Enchantment (1921) Directed by Robert G. Vignola. Production design by Joseph Urban. Marion Davies, Forrest Stanley, Edith Shayne, Tom Lewis. (82 min.)

Marion Davies plays a pert flapper who fancies herself the Cleopatra of Riverside Drive because she is dating six Harvard seniors. Her frustrated father, inspired by a production of The Taming of the Shrew, enlists a handsome actor to “Petruchio” his pampered daughter, Ethel.

Davies was a spritely and popular star of the 1920s, either because of, or in spite of, her famous patron, media mogul William Randolph Hearst. Sadly, her artistic reputation was sullied by Orson Welles’ Citizen Kane. Welles repeatedly denied that the shrill harpy Susan Alexander, Charles Foster Kane’s mistress, was based on Marion. He wrote the introduction to her autobiography, The Times We Had refuting the similarities and called her, “one of the most delightfully accomplished comediennes in the whole history of the screen.” (He also denied Charles Foster Kane was based on Hearst.) Hearst tried to destroy Welles’ film, supposedly more for the aspersions cast upon Marion than on himself. But, even without Citizen Kane, there had always been snickering over the enormous budgets Hearst lavished on his lover’s films and the gushing “Marion was never lovelier” reviews in the Hearst press. But, let the record show that Hollywood history is littered with the failed careers of mistresses who were promoted as great stars to a public who rejected them. Marion’s success proves that her celebrity was not a manufactured one.

Hearst initially became interested in films for propaganda purposes. Patria (1917), starring dancer Irene Castle, dramatized one of Hearst’s obsessions; a Mexican-Japanese plot to overthrow the U.S. government. In 1914 Japan had became an Ally of the US in WWI and Hearst’s pro-German leanings permanently scuttled his political ambitions. Marion Davies was not his only star, and Cosmopolitan Pictures was not exclusively her production company. His first film with Marion was Cecilia of the Pink Roses (1918) although she’d made one prior film, Runaway Romany.

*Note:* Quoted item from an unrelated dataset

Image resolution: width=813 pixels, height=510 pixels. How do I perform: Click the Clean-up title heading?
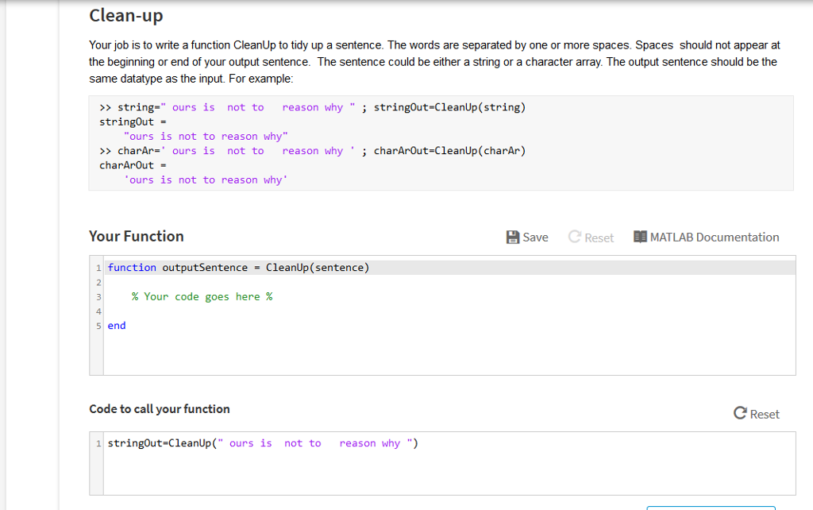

Enchantment, her 11th film, is a domestic comedy, a popular genre in the 1920s. Short on action, it is a character study relying on the gossamer comedy skills of Marion and Tom Lewis and Edith Shayne as her parents. I’m constantly amazed at the continual criticism of silent film acting, sometimes by people who ought to know better. The performances in this film are as accomplished as those much later in the 20s, and Marion is quite amusing. The décor in this film is perhaps its greatest contribution to film history. Acknowledged as the first “modern” setting of an American film; the influence is Wiener Werkstatte rather than the later Art Deco style. The production design, meaning lighting, set and costume design and even makeup was by the dynamic Joseph Urban.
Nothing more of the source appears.